Türkiye’de okulların eğitime ara vermesinin üzerinden iki, uzaktan eğitime başlanmasının üzerinden bir hafta geçti.

Her ne kadar Dünya’da olduğu gibi ülkemizde de öncelik Korona Virüs salgını nedeniyle sağlık olsa da, milyonlarca öğrenci nedeniyle eğitim de öncelikli konulardan birisi olmaya devam ediyor.

Devlet, okullar, öğrenciler, veliler ortaya çıkan bu ani ve zorunlu tablo karşısında yol almaya, çözüm üretmeye çalışıyor.

Türkiye, okulları, öğretmenleri ve öğrencileriyle uzaktan eğitimi öğrenmeye, anlamaya, uygulamaya çalışırken, sis bulutu içerisinde bugüne kadar uygulanan eğitim modelinin bazı unsurlarını online eğitim sürecine nasıl uyarlayacağına ilişkin tartışmalar da yaşanıyor.

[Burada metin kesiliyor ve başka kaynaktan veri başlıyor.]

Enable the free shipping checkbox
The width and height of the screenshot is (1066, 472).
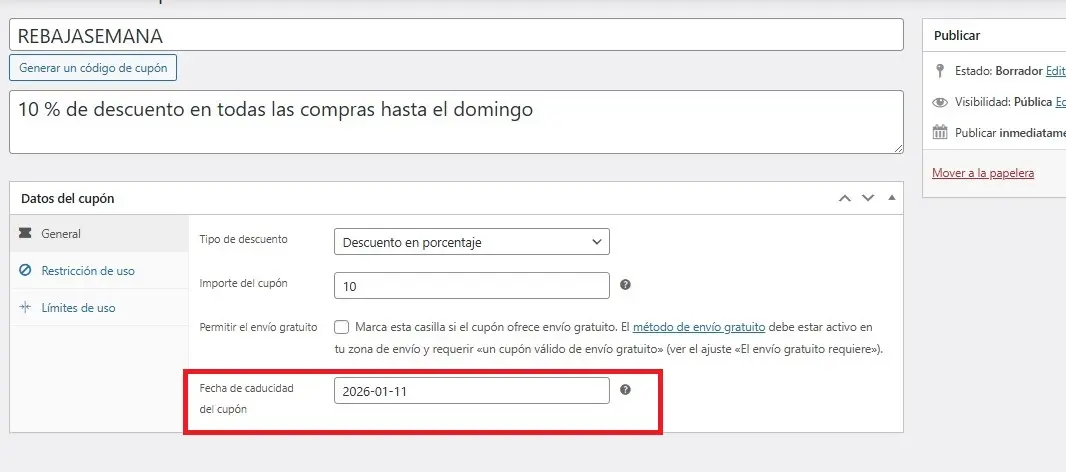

Türkiye’nin önemli akademisyenlerinden Prof.Dr. Erinç Yeldan’ın Twiter’dan paylaştığı bir mesaj çok ciddi bir tartışma yarattı. Yeldan, şu mesajı paylaştı:

“Online eğitim ile birlikte akademide bir ‘sınav nasıl yapacağız? Not nasıl vereceğiz’ tartışması başladı.  Olağan üstü koşullardayız. Not vermek bu kadar mı kıymetli? Sınav öğrenciyi yarıştırmak demek değil, öğretimin bir parçası. Bu kibirli narsizmi anlayamıyorum.”

Bu yazı yazılırken, 31 bin beğeni, 3 bin 500 retweet alan Erinç Yeldan’ın bu paylaşımı üzerine, kimisi sınav, kimisi not, kimisi de narsizm kavramları etrafında tartışmaya katıldı.

Konu üniversite etrafında konuşulmaya başlanmış olsa da, orta öğretimde de okul yönetimleri, öğretmenler, öğrenciler arasında “peki, uzaktan eğitim uzarsa sınavlar nasıl yapılacak?” diye sorular soruluyor ve yanıtları aranıyor.

Anlaşılan o ki, sağlık önceliğinin olduğu bu günlerde ”sınav” konusu bir öncelik taşımıyor ve okul yönetimlerinin gündeminde belirsiz bir süre için ertelenmiş gibi gözüküyor. Sağlık derdi yaşanan zamanlarda bu konu çok da dert edilmeye değer gibi de görülmüyor. Bu durum açıkçası, bu yazının devamında aktarmaya çalışacağım gibi ülkemiz için önemli bir fırsat alanını da beraberinde getiriyor.

Oysa, “sınav” ve “not”, Türkiye’de eğitim sisteminin ana bir unsur olarak üzerine inşa edildiği kavramlar.

Bir öğrencinin eğitim sürecinde eğitim öğretim kazanımlarını “ölçme, değerlendirme, sıralama, seçme, yerleştirmede” başat araç olarak “sınav” ve “not” kullanılınca doğal olarak bu mekanizma  işlemediğinde sistemin temelleri de sarsılmış oluyor.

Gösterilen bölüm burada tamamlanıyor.